* Your tasks
a: Swap "amnesia" for "memory loss" in the part of the Bourne film review that opens with "His form of" and closes with "stuff escape him.", and write out that part with the change made.
b: Carry on writing the Bourne film review, starting after its final sentence.

┌─ Text provided

So the first clue of this detective story starts with the surgically implanted laser in his hip with details of an account number to a safe deposit box in Zurich. He finds his way to the safe deposit box opens it and picks up an American passport that details Jason Bourne from New York City, home of residence Paris. But what he finds under the hidden layer of the box is far more disturbing; a shit load of cash of different currency, multiple national passport identities and a gun. We know he has something to do with the CIA, however he does not.
“Who has a safety deposit box full of money, six passports and a gun? Who has a bank account number in their hip? I come in here and the first thing I am doing is I am catching the sidelines I am looking for the exit”
His form of amnesia is perfect for the unravelling of the mystery that will foretell; retrograde amnesia means that though he is able to remember how to tie a knot, speak fluent French and German, or how to fight, but people, names and other stuff escape him.
“How can I know that and not know who I am?” he asks.
The source novel which was written by Robert Ludlum in 1980 portrays the CIA as bad guys in the era of the cold war. Made after 9/11 the film still portrays the CIA in a negative light rather than defenders of the nation, secretly ordering the assassination of a vocal African dissident Wombossi; showing what the intelligence agencies are capable of, regarding United States foreign policies. The Alexander Conklin character played by Chris Cooper was based around director Doug Liman’s father’s recollections of Oliver North when he was investigating the Iran-Contra affair. Whilst the inner workings of the Treadstone organisation was inspired by Liman’s fathers job in the National Security Agency (NSA)
The action sequences:
There are three major action sequences in the movie. The first involves a car chase; something that would be repeated in the other movies, as Bourne and Marie are escaping the attentions of the police. Made to the soundtrack of Paul Oakenfold the chase is obviously a modern version of the chase in The Italian Job as Bourne gives the police the run around in Marie’s red mini. I think the part where the car goes down that stair case is the pinnacle of the octane choreographed set piece.

└─
┌─ Dataset entries

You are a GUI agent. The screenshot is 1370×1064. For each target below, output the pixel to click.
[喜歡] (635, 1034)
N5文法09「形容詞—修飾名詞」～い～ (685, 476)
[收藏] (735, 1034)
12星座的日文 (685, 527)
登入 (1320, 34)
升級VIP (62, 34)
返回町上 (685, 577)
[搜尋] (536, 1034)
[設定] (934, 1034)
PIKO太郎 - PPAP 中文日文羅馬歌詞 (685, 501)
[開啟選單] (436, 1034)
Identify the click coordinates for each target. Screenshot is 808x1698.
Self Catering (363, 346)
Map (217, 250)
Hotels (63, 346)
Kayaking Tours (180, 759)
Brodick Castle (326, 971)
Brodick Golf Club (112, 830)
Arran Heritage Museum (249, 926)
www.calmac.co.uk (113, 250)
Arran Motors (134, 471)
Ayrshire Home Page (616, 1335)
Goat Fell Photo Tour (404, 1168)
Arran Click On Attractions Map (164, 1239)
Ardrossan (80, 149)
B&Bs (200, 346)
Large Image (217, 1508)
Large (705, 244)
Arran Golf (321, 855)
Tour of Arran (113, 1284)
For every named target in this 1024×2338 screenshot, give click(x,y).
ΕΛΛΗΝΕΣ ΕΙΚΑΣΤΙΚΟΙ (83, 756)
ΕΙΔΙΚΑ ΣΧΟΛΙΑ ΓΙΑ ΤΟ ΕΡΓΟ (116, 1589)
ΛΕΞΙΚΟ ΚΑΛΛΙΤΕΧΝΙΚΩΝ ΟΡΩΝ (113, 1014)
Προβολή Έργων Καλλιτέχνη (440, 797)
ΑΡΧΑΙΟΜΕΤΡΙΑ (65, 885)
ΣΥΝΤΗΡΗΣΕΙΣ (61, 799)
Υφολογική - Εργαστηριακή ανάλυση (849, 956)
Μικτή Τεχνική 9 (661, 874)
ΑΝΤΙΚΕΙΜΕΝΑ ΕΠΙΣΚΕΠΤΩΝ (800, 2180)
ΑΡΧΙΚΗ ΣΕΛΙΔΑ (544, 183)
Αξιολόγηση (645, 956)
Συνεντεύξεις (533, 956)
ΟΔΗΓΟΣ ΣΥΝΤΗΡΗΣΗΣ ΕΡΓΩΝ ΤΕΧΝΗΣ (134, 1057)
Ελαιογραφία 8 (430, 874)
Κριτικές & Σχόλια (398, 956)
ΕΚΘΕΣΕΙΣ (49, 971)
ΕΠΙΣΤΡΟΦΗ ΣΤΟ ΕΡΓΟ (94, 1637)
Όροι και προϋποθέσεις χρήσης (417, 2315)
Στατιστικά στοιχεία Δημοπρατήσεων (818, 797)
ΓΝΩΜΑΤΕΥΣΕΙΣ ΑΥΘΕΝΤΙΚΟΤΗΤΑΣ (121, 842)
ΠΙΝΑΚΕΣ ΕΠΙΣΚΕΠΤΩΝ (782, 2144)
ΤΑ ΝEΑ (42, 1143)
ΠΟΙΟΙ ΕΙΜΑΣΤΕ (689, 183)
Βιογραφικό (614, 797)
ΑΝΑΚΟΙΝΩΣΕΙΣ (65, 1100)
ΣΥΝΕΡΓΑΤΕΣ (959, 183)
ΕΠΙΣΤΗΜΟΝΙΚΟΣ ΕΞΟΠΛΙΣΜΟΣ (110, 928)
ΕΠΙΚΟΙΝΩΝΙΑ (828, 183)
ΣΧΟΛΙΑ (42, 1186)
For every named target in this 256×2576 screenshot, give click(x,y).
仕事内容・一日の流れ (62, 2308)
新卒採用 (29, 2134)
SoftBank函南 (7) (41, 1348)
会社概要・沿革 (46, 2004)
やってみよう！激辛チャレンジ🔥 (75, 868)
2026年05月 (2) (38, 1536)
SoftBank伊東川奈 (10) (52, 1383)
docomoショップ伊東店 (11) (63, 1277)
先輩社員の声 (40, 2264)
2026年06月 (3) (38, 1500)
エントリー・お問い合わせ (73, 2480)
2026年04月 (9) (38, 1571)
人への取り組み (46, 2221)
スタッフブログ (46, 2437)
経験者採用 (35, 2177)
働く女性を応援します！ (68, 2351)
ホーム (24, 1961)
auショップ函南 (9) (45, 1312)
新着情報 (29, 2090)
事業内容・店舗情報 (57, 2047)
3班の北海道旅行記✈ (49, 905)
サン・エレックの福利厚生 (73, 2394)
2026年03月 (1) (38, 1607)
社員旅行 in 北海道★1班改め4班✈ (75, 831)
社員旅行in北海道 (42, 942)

└─

* Outputs in order
a:
His form of memory loss is perfect for the unravelling of the mystery that will foretell; retrograde memory loss means that though he is able to remember how to tie a knot, speak fluent French and German, or how to fight, but people, names and other stuff escape him.

b:
The second is the gun battle scene between the ’professor’ (Clive Owen) and Bourne staged at the farmhouse in Paris. This is a scene that Liman fought to keep in and the film is the better for it. Although it is the lowest key of the action sequences it provides enough suspense to keep the audience on the edge of their seats. Bourne is protecting the relatives of Marie and the part where the little girl hugs her father is a direct parallel to the flashback when Bourne was supposed to assassinate Wombossi but relents because he spots that Wombossi is with his children. In one case he is the protector and in the other he is the killer, but as the child hugs her father Bourne gives a look as if he remembers something part can’t quite put his finger on it.
His duel with ‘the professor’ is also offers pathos. As the ‘professor’ lies dying he confides in Bourne: “do you get the headaches?” he asks. Then he says “Look at this, look at what they made you give” a line that would be repeated by Bourne when he understands more of what Treadstone is and faced by another assassin in Ultimatum.
The final great action scene occurs when during the night towards the end of the movie and against multiple gun men. This shows Bourne at his most bad ass taking out a massive bodyguard with a combination of hand to hand combat and then shooting him, then taking out a further two gun men staged on a long winding staircase. The part where he uses the dead guy as a magic carpet to fall down and break his fall while shooting at the remaining gunman does test the air of believability but is still highly impressive in its execution.